Peep's Diary

December 21, 2007

Simplicity itself

So the Department for Innovation, Universities and Skills has released a "simplification plan" setting out what it is doing to "lift the burden" of unnecessary bureaucracy across its portfolio. As stated in the 35-page plan: "The first part of the simplification plan sets out some background information, together with some information on specific measures. The second part, the simplification grid, includes a progress report on the measures and commitments that were included in the simplification plans of the two former departments, and identifies a number of new measures." Unfortunately, the new measures don't contain any commitments to simplify the simplification plan. That, it would appear, is not so simple.

Last post for tradition?

The head of Salford University's School of Computing, Science and Engineering research interests range from traffic routing algorithms to firewall security. But could Nigel Linge's latest study uncover a worrying threat to the British way of life?

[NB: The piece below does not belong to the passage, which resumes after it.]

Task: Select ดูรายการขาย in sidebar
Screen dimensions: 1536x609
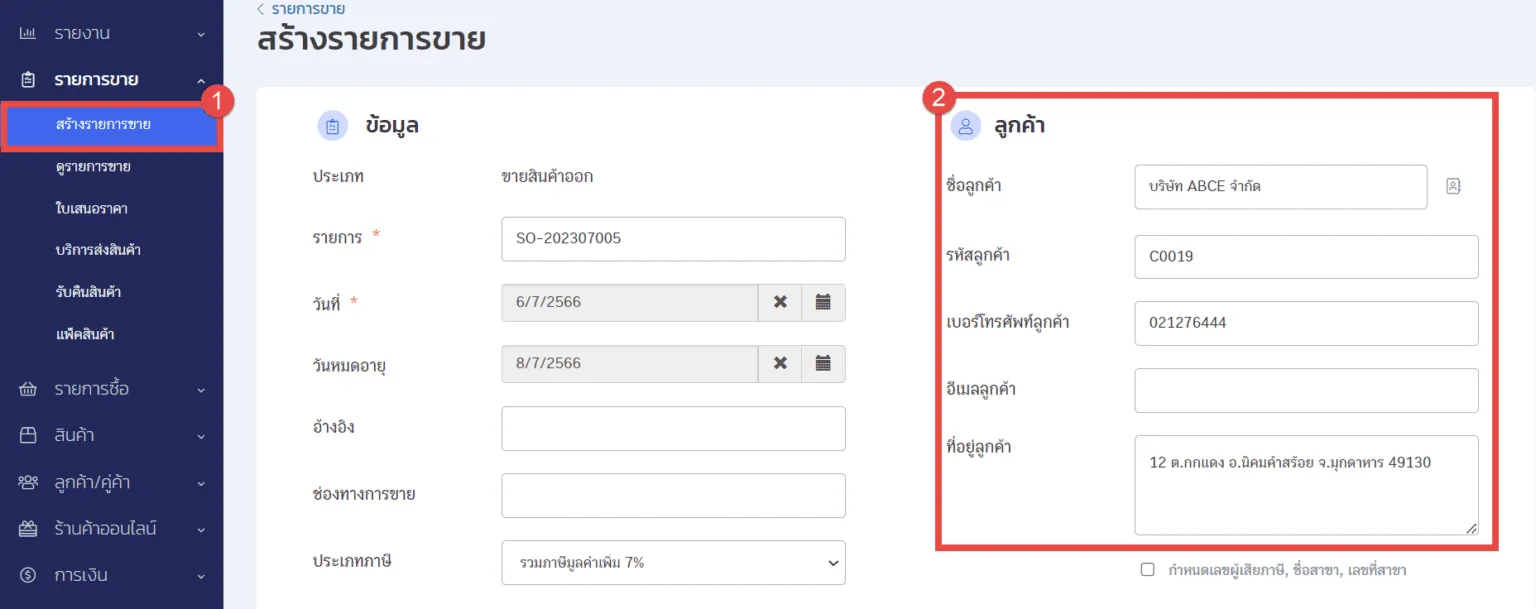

He fears that the Christmas card could be in danger of extinction and is carrying out a survey to ask whether "e-cards" are killing off the traditional yuletide greeting.

Professor Linge said: "I want to know whether e-cards are going to change the face of Christmas or simply fizzle out."

What's not to like?

It was an emotional sendoff last week for Paul Mackney, the former general secretary of lecturers' union Natfhe, now part of the University and College Union. It is widely accepted that he would now be leading the UCU were it not for a serious heart condition that prevented him from standing as head of the merged new union, so it was a particularly sad event to mark his departure.

But, as usual when it comes to Mr Mackney, the event was not without its humour. A This Is Your Life-style presentation recalled the tale of how he famously uncovered a husband-and-wife college management team running a pub while claiming sick pay - by trawling the pubs of Wales during a weekend trip.

But he was paid perhaps the ultimate accolade for a trade unionist by one colleague, who noted: "Unlike many union officials, he actually likes the members."